=== TEXTE FOURNI ===

Concernant l’identité-ipse, en revanche, une simple transposition des analyses forgées dans l’optique de rendre compte de la notion de vérité en herméneutique  semble inadéquate. La dimension d’ipséité, par rapport à la mêmeté, recèle une certaine spécificité et ressortir d’un registre épistémologique différent, que Ricœur nomme attestation (vide infra), et qui est de l’ordre de la croyance et de la confiance. L’herméneutique du soi semble ici impliquer une notion de vérité très différente de la notion commune de vérité, et qui tient au fait que la temporalité de l’existence humaine, et en particulier dans sa dimension de devenir, empêche toute certitude garantie. Le soi n’étant pas un objet substantiel, sa permanence dans le temps fait problème et le mode épistémique de son devenir est de l’ordre de la confiance.

Cependant, il est possible malgré tout de distinguer, dans le champ de l’attestation, des niveaux de fiabilité (à une attestation peut toujours être opposée une attestation plus fiable) ; c’est cette possibilité de rendre compte de l’attestation en termes de fiabilité qui paraît justifier l’inscription de l’attestation dans la problématique de la vérité.

 

Les quatre niveaux de l’attestation

L’attestation se déploie selon un quadruple niveau de lecture.

D’un point de vue épistémologique, l’attestation insiste sur le fait que ce à quoi aboutit l’interprétation de soi ne peut pas être de l’ordre d’une connaissance accessible à la méthode de la vérification, échappant ainsi au statut de vérité garantie, contrairement à la connaissance scientifique se rapportant aux objets intra-mondains. Concernant sa propre identité, le sujet ne peut dépasser le niveau de la conviction, ou de la croyance. La notion d’attestation vient dire l’impossibilité foncière de prouver son identité, et de s’assurer de façon garantie et absolue que la compréhension que l’on a de soi est vraie (au sens de vérifiée) ; que je sois un sujet qui possède telle et telle qualité, et auquel convient tel et tel qualificatif ou propriété, je ne peux que l’attester, mais jamais le prouver une fois pour toute jusqu’à en faire une connaissance vérifiée et garantie. Corollaire significatif, l’opposé de l’attestation n’est pas l’erreur, mais le soupçon.

=== EXERCICES À TRAITER ===
(1) D'après le passage sur l'attestation, les affirmations (a), (b) et (c) sont-elles exactes ? Répondez par oui ou non, en citant à chaque fois les mots décisifs du texte.
(a) L'opposé de l'attestation est l'erreur.
(b) L'attestation se déploie selon quatre niveaux de lecture.
(c) Le soi est présenté comme un objet substantiel.
(2) Traduisez en anglais cette phrase du passage sur l'attestation : « Concernant sa propre identité, le sujet ne peut dépasser le niveau de la conviction, ou de la croyance. »
(3) Dans le passage sur l'attestation, quel nom Ricœur donne-t-il au registre épistémologique dont relève la dimension d'ipséité ?
Les lignes qui suivent n'interviennent pas dans ce travail.

=== DONNÉES EXTRAITES ===
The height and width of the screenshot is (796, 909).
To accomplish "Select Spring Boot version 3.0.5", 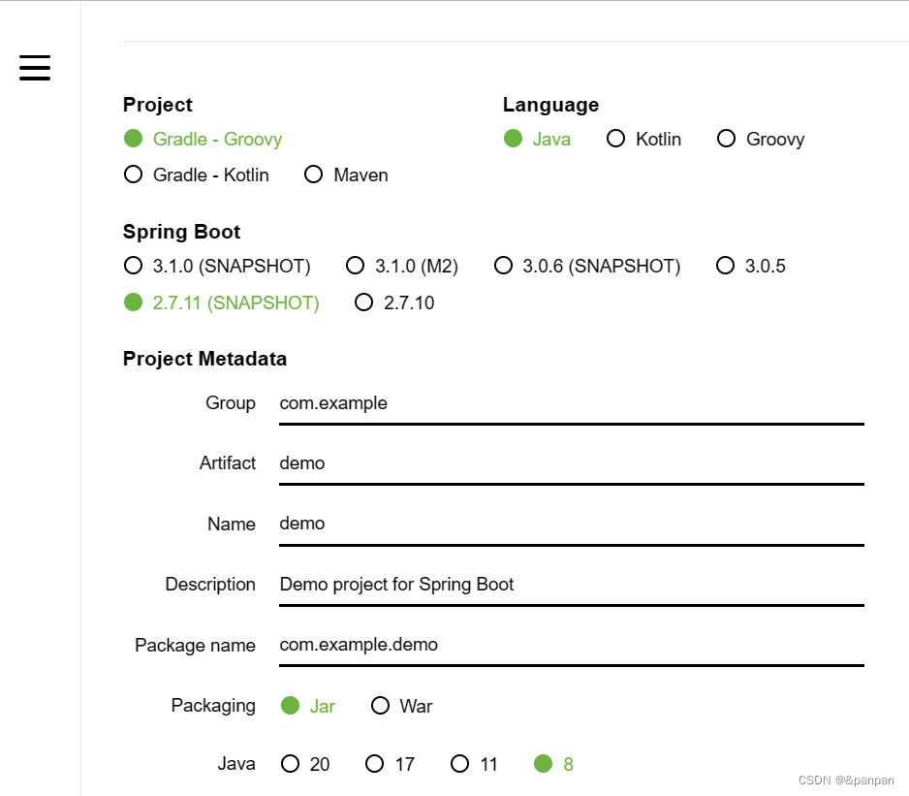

--

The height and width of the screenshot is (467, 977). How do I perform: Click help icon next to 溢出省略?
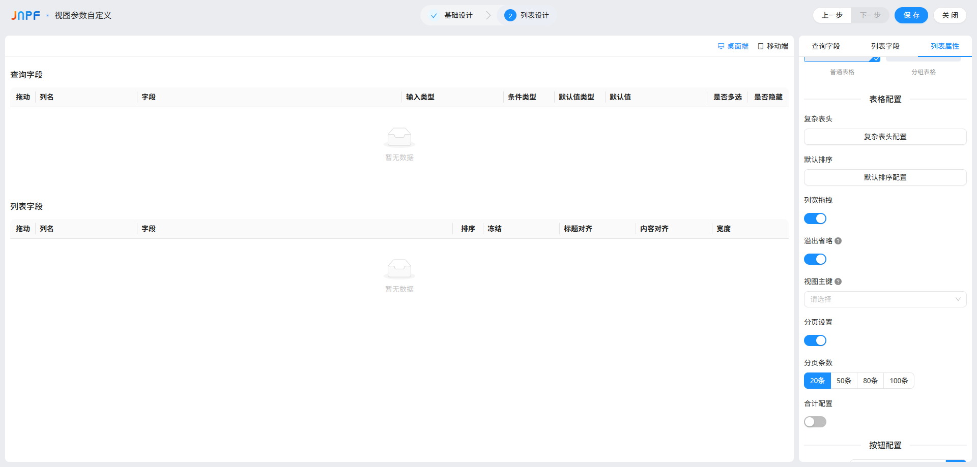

=== CORRIGÉ DES EXERCICES ===
(1)
(a) Non : « l’opposé de l’attestation n’est pas l’erreur, mais le soupçon ».
(b) Oui : « L’attestation se déploie selon un quadruple niveau de lecture. »
(c) Non : « Le soi n’étant pas un objet substantiel ».

(2) As regards its own identity, the subject cannot go beyond the level of conviction, or of belief.

(3) Il le nomme attestation.